Work to be completed: Your output should be the listing itself, repeated exactly.

START The data

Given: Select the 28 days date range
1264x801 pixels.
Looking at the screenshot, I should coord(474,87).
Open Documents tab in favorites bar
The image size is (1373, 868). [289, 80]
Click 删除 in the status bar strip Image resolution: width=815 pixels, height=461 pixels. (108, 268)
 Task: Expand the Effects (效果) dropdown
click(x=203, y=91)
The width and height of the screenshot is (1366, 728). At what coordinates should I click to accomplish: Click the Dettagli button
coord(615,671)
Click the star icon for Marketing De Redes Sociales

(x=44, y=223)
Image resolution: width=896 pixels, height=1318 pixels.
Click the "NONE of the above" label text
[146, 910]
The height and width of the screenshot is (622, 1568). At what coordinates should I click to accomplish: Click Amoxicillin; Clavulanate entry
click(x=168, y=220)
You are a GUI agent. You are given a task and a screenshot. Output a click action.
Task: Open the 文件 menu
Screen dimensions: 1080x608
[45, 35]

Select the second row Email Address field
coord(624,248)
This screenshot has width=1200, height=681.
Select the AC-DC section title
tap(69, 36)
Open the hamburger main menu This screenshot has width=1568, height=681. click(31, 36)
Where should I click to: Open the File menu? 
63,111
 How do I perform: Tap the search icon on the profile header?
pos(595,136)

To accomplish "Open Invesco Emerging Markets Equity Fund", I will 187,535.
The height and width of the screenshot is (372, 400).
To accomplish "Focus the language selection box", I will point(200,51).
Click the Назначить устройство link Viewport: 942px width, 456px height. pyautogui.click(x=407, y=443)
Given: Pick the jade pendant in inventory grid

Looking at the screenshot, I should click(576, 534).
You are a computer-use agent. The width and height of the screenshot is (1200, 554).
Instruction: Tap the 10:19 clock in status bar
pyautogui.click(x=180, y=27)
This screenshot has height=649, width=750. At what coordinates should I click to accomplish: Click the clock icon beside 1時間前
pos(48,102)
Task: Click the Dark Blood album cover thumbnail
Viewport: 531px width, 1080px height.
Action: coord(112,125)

END The data

The completed task:
Given: Select the 28 days date range
1264x801 pixels.
Looking at the screenshot, I should coord(474,87).
Open Documents tab in favorites bar
The image size is (1373, 868). [289, 80]
Click 删除 in the status bar strip Image resolution: width=815 pixels, height=461 pixels. (108, 268)
 Task: Expand the Effects (效果) dropdown
click(x=203, y=91)
The width and height of the screenshot is (1366, 728). At what coordinates should I click to accomplish: Click the Dettagli button
coord(615,671)
Click the star icon for Marketing De Redes Sociales

(x=44, y=223)
Image resolution: width=896 pixels, height=1318 pixels.
Click the "NONE of the above" label text
[146, 910]
The height and width of the screenshot is (622, 1568). At what coordinates should I click to accomplish: Click Amoxicillin; Clavulanate entry
click(x=168, y=220)
You are a GUI agent. You are given a task and a screenshot. Output a click action.
Task: Open the 文件 menu
Screen dimensions: 1080x608
[45, 35]

Select the second row Email Address field
coord(624,248)
This screenshot has width=1200, height=681.
Select the AC-DC section title
tap(69, 36)
Open the hamburger main menu This screenshot has width=1568, height=681. click(31, 36)
Where should I click to: Open the File menu? 
63,111
 How do I perform: Tap the search icon on the profile header?
pos(595,136)

To accomplish "Open Invesco Emerging Markets Equity Fund", I will 187,535.
The height and width of the screenshot is (372, 400).
To accomplish "Focus the language selection box", I will point(200,51).
Click the Назначить устройство link Viewport: 942px width, 456px height. pyautogui.click(x=407, y=443)
Given: Pick the jade pendant in inventory grid

Looking at the screenshot, I should click(576, 534).
You are a computer-use agent. The width and height of the screenshot is (1200, 554).
Instruction: Tap the 10:19 clock in status bar
pyautogui.click(x=180, y=27)
This screenshot has height=649, width=750. At what coordinates should I click to accomplish: Click the clock icon beside 1時間前
pos(48,102)
Task: Click the Dark Blood album cover thumbnail
Viewport: 531px width, 1080px height.
Action: coord(112,125)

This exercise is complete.